It’s little wonder Aiveen’s elegant home is full of sumptuous textures. The London-based designer specialises in luxury textile interior commissions, and is known for her distinctive handcrafted work.
Photography by James Merrell
Daly’s four-bed Edwardian house is situated, she says, in “arguably the friendliest street in London”. She lives with husband Conrad and daughters Agnes and Valentina – as well as a soon to turn three cockapoo named Baci (“the girls have been planning her birthday for weeks!”). Like anyone with a penchant for period property, she fell in love with the high ceilings, noting “good light” on her list of non-negotiables. But for Aiveen, getting to know the people she shares her vicinity with is just as important. “I always go and knock on the door of the neighbours to introduce myself before buying a property,” she explains. “You get some good insights and it’s good to know who you are going to be sharing your street with.”
The family moved in five years ago but not before this truly ambitious renovation project was realised. “We gutted the entire house,” Aiveen says. “You could see right through three storeys into the loft from the ground floor. We had new plumbing, electrics, sash windows, everything! All of the original moulding had been ripped out but our lovely neighbours let us nose around so we could reinstate something similar to what was originally there. The good thing about starting from scratch is that everything works. We were also able to put in amazing insulation, which is transformative in so many ways.”
Aiveen studied traditional upholstery at London’s Met University where her love of fine craftsmanship was nurtured – her work typically features intricate beading, pleating and complex fabric manipulation techniques, whether that’s with pearls, silk or butter soft leather. Naturally, luxurious fabrics feature heavily in every room here: “I love using antique textiles as a starting point for colour,” she explains. “In our living room I had some 1920s Indian saris, which I mixed with a tobacco linen dusty blue, sage and soft pink. And I bring in a lot of pieces from my work. I like testing how they operate in a real life setting to make sure they stand the test of time.”
The use of fine fabrics brings an undeniable softness and homely warmth to Aiveen’s modern glamour aesthetic. And beyond the sumptuous curtains, cushions and pouffes, this soft touch can be found in unexpected places, too: large-scale artworks and furniture pieces protrude with tactile materials. Even Aiveen’s elegant sideboard is finished in a soft creamy leather. “Texture gives such warmth to a space,” she enthuses. “We’ve used tapestries, rugs and woven lampshades, as well as some of my sculptural suede wall hangings.”
With a passion for mixing old and new, the house, while finished to the nines, still looks lived in and loved, and much of that is thanks to Aiveen’s interiors shopping habits.
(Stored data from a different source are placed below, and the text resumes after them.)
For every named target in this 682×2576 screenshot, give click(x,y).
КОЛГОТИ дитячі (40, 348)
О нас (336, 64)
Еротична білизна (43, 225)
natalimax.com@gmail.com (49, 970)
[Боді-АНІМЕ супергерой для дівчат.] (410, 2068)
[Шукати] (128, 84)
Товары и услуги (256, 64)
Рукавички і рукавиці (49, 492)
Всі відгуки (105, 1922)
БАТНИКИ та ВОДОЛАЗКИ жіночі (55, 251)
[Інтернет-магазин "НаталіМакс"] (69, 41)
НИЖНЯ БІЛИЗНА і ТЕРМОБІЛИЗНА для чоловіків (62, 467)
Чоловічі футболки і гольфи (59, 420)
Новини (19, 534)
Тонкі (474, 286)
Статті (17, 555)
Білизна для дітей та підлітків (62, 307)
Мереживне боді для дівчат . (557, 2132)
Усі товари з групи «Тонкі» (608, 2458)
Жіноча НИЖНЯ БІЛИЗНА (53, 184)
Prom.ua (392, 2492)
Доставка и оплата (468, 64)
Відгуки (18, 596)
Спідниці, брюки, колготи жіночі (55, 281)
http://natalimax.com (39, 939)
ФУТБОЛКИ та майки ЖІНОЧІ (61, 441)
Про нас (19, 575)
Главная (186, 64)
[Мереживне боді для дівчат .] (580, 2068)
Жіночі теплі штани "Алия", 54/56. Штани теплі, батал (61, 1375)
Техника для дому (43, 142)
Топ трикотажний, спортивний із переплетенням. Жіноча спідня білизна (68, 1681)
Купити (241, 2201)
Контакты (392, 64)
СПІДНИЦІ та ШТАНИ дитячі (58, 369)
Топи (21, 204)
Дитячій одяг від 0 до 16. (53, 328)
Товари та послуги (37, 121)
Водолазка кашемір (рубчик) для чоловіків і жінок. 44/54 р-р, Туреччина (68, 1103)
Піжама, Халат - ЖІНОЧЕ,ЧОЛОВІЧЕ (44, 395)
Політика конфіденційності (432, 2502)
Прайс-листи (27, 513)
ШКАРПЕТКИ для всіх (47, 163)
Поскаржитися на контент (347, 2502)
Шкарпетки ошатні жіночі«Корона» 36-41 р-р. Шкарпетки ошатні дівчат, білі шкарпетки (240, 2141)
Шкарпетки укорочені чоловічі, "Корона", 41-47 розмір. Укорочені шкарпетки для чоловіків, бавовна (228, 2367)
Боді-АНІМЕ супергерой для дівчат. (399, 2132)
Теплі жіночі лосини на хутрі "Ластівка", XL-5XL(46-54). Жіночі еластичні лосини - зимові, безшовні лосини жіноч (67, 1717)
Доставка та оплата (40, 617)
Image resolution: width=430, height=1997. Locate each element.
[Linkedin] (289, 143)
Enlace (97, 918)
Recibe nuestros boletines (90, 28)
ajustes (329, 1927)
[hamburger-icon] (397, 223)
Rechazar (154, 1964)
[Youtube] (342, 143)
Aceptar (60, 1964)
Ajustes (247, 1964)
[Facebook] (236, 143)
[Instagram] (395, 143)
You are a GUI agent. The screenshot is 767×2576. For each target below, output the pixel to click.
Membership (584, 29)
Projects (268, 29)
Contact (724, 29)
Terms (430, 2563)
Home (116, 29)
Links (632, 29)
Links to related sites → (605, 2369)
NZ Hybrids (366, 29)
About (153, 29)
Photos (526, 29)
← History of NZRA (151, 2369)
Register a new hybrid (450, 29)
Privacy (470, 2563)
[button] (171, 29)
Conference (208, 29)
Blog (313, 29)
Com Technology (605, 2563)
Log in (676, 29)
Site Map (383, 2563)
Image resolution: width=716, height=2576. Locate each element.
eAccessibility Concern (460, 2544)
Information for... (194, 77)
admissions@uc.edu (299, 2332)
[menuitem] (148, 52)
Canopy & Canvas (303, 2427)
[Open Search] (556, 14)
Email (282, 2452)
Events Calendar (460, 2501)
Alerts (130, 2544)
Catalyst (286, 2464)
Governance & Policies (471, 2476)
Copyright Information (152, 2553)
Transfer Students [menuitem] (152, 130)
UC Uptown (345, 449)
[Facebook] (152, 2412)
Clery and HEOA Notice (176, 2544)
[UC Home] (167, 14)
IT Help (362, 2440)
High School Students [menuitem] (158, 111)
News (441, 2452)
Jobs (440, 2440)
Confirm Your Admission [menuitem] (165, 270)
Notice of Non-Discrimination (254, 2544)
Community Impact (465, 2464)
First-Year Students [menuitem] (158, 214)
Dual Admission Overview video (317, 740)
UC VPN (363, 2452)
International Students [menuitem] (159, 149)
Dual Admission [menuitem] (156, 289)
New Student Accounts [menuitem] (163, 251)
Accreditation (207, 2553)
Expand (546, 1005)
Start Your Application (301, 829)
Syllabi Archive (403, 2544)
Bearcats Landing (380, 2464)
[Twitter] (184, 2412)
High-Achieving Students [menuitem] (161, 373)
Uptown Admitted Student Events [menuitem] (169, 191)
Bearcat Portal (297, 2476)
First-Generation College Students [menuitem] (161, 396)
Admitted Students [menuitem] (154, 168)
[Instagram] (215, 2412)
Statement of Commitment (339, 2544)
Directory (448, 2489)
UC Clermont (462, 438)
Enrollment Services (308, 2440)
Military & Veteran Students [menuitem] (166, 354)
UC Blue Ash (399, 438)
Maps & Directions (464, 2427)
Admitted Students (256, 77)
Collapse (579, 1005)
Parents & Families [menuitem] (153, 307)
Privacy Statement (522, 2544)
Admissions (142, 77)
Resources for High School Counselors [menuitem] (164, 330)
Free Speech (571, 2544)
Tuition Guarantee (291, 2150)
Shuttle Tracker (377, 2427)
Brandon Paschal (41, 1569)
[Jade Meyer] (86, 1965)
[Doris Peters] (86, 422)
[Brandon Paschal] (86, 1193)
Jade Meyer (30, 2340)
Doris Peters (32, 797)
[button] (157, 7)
She namechecks Hermès for fabric, Atelier Mériguet-Carrère for paint, Marrakech Design for tiles and Atelier Areti for lighting as her favourite brands. “But I also buy a lot of vintage and antique pieces from Kempton Market and abroad,” she reveals.
The look, it transpires, has grown organically, with Aiveen incorporating thoughtfully selected pieces over the years. “It’s been a very gradual, loving process,” she says. “We’re still adding artworks, ceramics from holidays in Italy… and I love getting family photographs printed. I don’t have particular schemes in my head but I do have a desire for a welcoming energy and calming colours.” While her creative eye for putting a room together is to be revered, her application is somewhat more relatable. “Whilst I admire the rigour and processes used by interior designers, my own home has been a series of fits and starts,” she admits. “I get obsessive for a while and then back off completely for several months. The house will never be finished but I guess that is part of the fun.”
So what does the year ahead hold for the upholsterer extraordinaire and her creative team? “We’re working on a lot of textile artistry commissions using hand painted leather and wire to sculpt shapes such as butterflies and flowers,” she says. “Other, more abstract commissions include pleated silk, lacquer and leather. We’re trying to focus on sustainability to see how we can use up small offcuts of leather, for example. And we’re trying to encourage clients to bring pieces to us to be luxe-cycled, where we add some of our beautiful embellishments to their existing furniture to reimagine it, rather than throwing it away or buying something new.”